● SELECTION
My professor said to write without worrying where the piece would go. Having a strong herding instinct and a tendency to moralize, it was a stretch to write without a plan. But I did it. I babbled like a brook. Unexpectedly the professor left last week and passed the grading pen to another. Professor Two graded my fluid and flooding essay. He said my sentence structure was sound, details were good, reminded me that “was” and “were” kill prose, and then implied I had no point.
Correct, sir. You are absolutely correct. There is no point in that piece. I’ll throw in a few morals and slide a few paragraphs around and see if a point won't come up for air when I resubmit it.
In the meantime, I’ve got some prattling to do here on the blog as well. Those words I haven’t been writing for the last few weeks are all backed up.
1. Remember that test I flunked? I passed it! I wrote the professor wondering if he didn’t think he could find another point or two from the essay portion to throw my way. He responded that not all the essays had been answered, but if they had it would be enough points to pass. Oh I answered them all right. I knew the true/false questions would eat me alive and banked on bloviating to carry me over the 60 percent line. Evidently the instructor didn’t receive all my answer sheets when they were faxed to him. The go-between-lady quickly corrected the error and I passed.
The point of number one is that miracles, practical as well as not so practical, are alive and well. Bonus point: if you can’t discern true from false you might be able to wear them down with words.
2. Cali, Ande, and I went with friends for a weekend of creating. We had such a good time. Cali pieced a quilt top. She sews beautifully and has great taste in fabric. Ande worked on three projects. She and Joe are making a darling A-B-C book for their children (Joe writes the words and Ande illustrates them). She is also making a fun Harry Potter quiet book for their baby, and finished a little photo album for him while we were there, too. Yes, that’s right. Joe and Ande are having a him!
|Cali, me, Ande|
3. We had a great Thanksgiving. Besides Ray, Cali, and Levin, my niece Jesse came from BYU-Idaho and Melanie, Ray’s sister, came from Arizona, and friends from here joined us too. Jesse helped me with several projects, like drawing the tablecloth and fixing student gifts. She also made a wonderful berry pie.
thanks for the picture Maddie
The point of number three is there is so much to learn in the world and so many good people who can teach it. I am lucky to have both around me. Bonus point: I love my family. Extra bonus point: a few homemaking ideas.

● EXERCISE PROMPT
Repeat the part of the blog post that begins at the words "My professor said" and stops after "all backed up.", word for word.

● SUPPLIED INFORMATION

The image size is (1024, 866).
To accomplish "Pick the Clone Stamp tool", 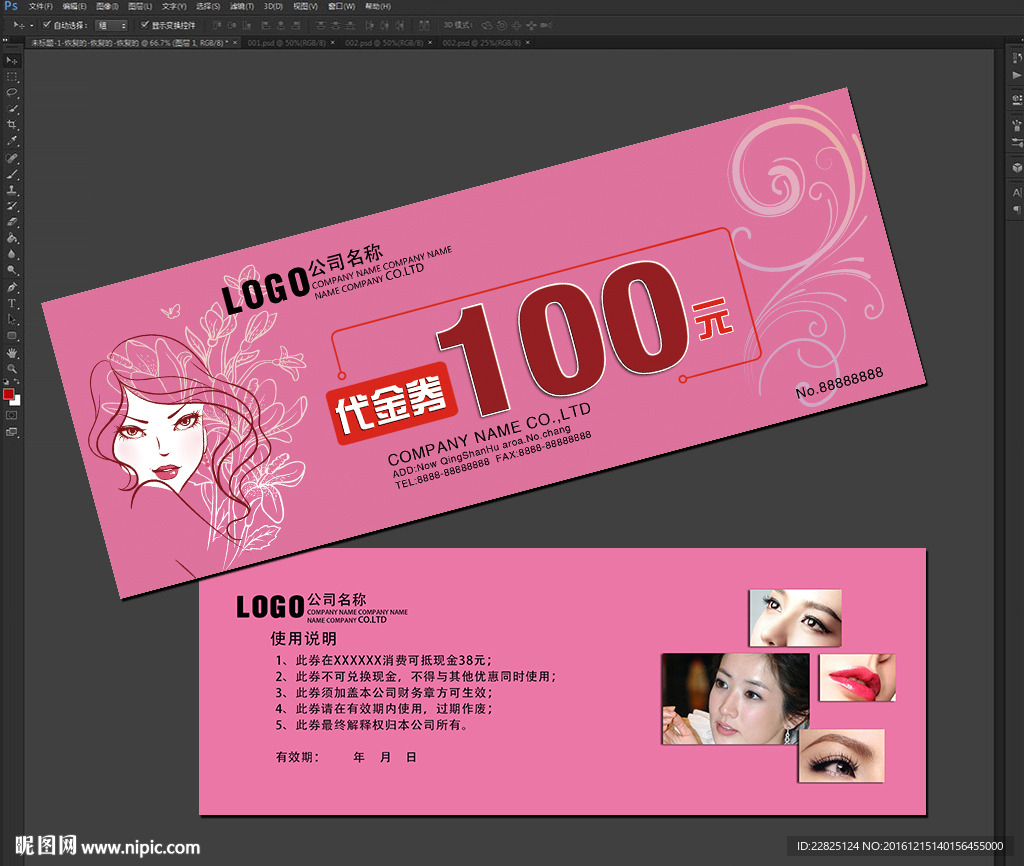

● SOLUTION TO THIS PROBLEM
My professor said to write without worrying where the piece would go. Having a strong herding instinct and a tendency to moralize, it was a stretch to write without a plan. But I did it. I babbled like a brook. Unexpectedly the professor left last week and passed the grading pen to another. Professor Two graded my fluid and flooding essay. He said my sentence structure was sound, details were good, reminded me that “was” and “were” kill prose, and then implied I had no point.
Correct, sir. You are absolutely correct. There is no point in that piece. I’ll throw in a few morals and slide a few paragraphs around and see if a point won't come up for air when I resubmit it.
In the meantime, I’ve got some prattling to do here on the blog as well. Those words I haven’t been writing for the last few weeks are all backed up.